Summary of the invention
The present invention realizes computational efficiency and the precision of particle filter algorithm in order to improve hardware, a kind of Hardware Implementation of the sample importance Resampling Particle Filter based on FPGA is proposed, the modules of application FPGA design particle filter algorithm, thereby be efficient calculation and the hardware problem of implementation of Complex Particle filtering algorithm in engineering application, a kind of solution thinking of novelty is provided.

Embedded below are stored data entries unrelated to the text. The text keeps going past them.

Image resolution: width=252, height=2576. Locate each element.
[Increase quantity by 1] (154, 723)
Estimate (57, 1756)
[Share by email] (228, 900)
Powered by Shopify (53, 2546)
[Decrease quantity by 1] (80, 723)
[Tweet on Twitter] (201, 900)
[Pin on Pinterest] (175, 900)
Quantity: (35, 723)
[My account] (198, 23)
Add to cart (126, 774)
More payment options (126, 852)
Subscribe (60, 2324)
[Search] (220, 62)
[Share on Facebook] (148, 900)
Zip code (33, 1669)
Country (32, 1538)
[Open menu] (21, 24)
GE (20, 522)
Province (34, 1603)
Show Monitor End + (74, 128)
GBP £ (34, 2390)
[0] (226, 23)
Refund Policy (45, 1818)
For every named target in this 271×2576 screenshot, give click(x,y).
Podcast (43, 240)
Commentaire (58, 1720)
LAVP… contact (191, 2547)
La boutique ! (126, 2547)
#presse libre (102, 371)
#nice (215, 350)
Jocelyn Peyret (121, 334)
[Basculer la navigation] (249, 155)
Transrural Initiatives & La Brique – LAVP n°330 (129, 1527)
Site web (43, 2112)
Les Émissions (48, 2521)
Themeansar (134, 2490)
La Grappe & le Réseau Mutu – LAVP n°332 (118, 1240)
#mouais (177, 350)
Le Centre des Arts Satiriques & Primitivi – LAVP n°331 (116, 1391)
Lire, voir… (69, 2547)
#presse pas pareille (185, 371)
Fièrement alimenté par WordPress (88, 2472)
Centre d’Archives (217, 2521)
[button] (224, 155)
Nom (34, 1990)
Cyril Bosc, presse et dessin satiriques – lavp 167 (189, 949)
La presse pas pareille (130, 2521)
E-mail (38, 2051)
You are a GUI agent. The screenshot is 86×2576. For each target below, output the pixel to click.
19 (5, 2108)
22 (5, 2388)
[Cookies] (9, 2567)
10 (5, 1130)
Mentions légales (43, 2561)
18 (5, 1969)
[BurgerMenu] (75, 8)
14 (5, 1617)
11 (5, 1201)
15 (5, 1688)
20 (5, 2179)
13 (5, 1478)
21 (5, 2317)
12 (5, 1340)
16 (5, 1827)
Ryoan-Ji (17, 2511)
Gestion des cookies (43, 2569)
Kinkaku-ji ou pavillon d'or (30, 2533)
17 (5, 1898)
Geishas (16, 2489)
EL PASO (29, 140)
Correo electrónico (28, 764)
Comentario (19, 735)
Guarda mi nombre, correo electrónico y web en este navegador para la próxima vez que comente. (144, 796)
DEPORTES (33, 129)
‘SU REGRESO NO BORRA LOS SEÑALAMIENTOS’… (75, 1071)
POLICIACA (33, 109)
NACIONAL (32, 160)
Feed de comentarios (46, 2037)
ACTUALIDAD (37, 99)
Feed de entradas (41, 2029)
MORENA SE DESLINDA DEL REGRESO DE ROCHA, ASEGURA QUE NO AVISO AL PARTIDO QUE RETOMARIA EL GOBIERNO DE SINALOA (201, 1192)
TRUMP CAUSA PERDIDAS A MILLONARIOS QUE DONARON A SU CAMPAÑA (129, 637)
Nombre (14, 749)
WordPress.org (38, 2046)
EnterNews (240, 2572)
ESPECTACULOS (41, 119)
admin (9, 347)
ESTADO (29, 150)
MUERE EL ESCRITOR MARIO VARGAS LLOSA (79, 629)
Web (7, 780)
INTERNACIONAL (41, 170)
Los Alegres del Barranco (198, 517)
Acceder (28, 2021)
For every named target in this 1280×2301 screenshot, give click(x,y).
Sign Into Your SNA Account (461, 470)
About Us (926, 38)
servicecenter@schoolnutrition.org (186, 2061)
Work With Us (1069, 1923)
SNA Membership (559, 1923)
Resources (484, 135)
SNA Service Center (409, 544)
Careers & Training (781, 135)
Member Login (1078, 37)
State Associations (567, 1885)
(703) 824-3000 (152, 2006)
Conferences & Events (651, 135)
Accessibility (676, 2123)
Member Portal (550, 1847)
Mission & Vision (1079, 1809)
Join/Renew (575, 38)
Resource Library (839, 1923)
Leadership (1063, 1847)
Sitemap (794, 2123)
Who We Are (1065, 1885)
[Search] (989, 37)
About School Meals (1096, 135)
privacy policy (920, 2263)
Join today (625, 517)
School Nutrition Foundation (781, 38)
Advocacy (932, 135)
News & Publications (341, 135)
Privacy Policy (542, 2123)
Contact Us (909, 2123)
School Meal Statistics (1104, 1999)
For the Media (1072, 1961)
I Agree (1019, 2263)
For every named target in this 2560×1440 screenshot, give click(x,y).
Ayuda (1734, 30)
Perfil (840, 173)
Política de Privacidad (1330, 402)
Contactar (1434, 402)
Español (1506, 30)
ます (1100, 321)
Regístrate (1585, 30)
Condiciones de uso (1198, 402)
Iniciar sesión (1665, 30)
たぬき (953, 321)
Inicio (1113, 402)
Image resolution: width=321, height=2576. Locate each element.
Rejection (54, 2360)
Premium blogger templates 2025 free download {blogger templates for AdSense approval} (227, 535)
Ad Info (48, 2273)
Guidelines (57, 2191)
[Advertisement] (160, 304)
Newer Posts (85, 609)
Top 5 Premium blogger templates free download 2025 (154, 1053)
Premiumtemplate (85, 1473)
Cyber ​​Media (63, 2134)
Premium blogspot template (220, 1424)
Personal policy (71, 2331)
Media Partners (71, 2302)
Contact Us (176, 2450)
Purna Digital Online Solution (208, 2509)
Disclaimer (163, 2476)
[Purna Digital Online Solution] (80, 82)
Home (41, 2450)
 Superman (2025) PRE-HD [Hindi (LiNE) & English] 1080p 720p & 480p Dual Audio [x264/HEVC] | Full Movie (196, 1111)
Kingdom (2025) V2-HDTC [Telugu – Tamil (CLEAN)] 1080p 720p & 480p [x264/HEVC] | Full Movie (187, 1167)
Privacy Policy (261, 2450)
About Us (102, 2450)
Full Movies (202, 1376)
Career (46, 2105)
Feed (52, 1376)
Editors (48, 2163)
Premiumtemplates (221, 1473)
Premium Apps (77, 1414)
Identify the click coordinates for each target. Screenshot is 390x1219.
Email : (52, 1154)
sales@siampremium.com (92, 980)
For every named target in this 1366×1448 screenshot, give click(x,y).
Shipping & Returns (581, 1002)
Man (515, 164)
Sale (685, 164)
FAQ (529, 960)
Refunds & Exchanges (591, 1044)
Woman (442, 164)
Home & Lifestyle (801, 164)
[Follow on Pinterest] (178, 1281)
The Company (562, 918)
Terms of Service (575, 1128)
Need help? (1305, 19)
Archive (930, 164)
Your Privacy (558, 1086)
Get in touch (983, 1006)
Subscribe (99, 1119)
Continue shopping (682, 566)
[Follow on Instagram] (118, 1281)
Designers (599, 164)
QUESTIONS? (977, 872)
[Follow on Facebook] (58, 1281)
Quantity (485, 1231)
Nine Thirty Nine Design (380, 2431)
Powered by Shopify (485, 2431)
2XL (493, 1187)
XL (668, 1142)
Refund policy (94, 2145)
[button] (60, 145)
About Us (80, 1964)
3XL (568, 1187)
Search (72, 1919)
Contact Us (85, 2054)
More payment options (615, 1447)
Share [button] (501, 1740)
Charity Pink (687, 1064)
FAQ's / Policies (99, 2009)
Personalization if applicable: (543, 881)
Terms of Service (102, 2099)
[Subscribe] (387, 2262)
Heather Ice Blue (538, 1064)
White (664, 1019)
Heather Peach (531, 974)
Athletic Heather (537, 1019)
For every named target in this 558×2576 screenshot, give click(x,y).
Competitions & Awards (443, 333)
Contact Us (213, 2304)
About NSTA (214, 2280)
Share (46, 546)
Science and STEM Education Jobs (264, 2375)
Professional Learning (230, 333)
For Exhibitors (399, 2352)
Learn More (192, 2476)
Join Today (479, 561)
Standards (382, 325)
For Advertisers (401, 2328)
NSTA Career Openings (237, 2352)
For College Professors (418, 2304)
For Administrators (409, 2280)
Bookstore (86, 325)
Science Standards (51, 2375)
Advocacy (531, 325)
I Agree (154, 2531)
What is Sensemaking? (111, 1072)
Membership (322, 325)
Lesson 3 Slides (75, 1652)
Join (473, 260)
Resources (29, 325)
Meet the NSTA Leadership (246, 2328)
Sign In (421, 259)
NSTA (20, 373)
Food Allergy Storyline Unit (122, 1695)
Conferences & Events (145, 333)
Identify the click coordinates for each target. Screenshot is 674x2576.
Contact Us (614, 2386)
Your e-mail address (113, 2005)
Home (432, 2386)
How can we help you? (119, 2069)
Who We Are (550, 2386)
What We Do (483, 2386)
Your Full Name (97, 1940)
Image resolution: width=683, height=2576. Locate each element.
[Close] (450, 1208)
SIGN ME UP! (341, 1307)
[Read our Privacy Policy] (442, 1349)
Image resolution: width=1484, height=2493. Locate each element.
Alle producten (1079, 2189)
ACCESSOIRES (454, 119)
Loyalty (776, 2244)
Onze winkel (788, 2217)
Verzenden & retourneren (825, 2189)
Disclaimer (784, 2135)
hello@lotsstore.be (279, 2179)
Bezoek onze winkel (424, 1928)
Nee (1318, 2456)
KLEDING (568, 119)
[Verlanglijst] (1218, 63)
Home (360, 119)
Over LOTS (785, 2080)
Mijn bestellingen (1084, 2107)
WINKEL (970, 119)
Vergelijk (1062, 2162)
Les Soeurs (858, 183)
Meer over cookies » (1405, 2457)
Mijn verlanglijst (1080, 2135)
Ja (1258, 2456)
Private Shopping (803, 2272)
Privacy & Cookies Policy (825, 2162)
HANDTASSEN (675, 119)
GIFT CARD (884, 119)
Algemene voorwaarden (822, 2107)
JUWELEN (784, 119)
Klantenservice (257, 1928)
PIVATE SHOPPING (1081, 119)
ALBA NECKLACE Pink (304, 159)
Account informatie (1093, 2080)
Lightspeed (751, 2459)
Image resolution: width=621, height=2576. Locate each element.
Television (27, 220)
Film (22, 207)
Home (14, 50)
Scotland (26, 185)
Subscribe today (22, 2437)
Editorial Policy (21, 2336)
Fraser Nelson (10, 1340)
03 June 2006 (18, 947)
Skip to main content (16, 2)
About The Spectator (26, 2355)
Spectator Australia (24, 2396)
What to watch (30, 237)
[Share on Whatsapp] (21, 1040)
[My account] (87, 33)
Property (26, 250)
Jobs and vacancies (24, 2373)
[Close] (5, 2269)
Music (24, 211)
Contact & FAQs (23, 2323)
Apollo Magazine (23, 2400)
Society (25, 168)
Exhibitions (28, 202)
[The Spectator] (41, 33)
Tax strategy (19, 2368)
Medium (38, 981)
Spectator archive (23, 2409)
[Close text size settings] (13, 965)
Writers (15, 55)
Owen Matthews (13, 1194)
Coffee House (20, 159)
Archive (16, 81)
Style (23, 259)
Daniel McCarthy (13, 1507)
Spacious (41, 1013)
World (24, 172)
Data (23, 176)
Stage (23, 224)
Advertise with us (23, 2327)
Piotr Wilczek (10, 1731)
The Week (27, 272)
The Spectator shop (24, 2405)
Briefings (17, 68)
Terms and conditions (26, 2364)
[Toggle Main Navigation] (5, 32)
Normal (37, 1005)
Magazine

The present invention is based on the Hardware Implementation of the sample importance Resampling Particle Filter (Samples Importance Resampling Particle Filter-SIRF) of FPGA, described particle filter comprises particle generation module, particle update module, resampling module and output generation module, wherein:
(1) particle generation module exports respectively particle update module, resampling module to after being used for receiving input vector generation particle;
(2) it is to export resampling module to after weights calculating and weights normalization that the particle that particle update module is used for that step (1) is generated upgrades;
(3) resampling module feeds back to step (1) particle generation module for the particle of the particle after the described renewal of step (2) or step (1) generation being carried out after resampling process and state upgrade;
(4) output generation module generates output for the particle of the particle after the described renewal of step (2) or step (1) generation is carried out to data.
The all input and output of the described particle generation module of step (1) are all M dimension (M=4) vectors, and the parameter of buffer control unit is identical.
The all inputoutput datas of described resampling module are all M dimensions.
The described particle update module of step (2) is divided into three processing module: PU1, PU2 and PU3;
PU1 processing module receives the input from particle generation module, will export M dimension ephemeral data t
pU1be transported to PU2 processing module;
PU2 module receives the M dimension ephemeral data t from PU1 processing module
pU1carry out weights with external observation input (z (n)) and calculate formation output stream t
pU2, generate weights accumulated value sum simultaneously;
PU3 processing module receives the output stream t from PU2 processing module
pU2sum carries out weights normalization with weights accumulated value, then standardized weight w is stored in to output buffer, and exports resampling module and particle generation module to.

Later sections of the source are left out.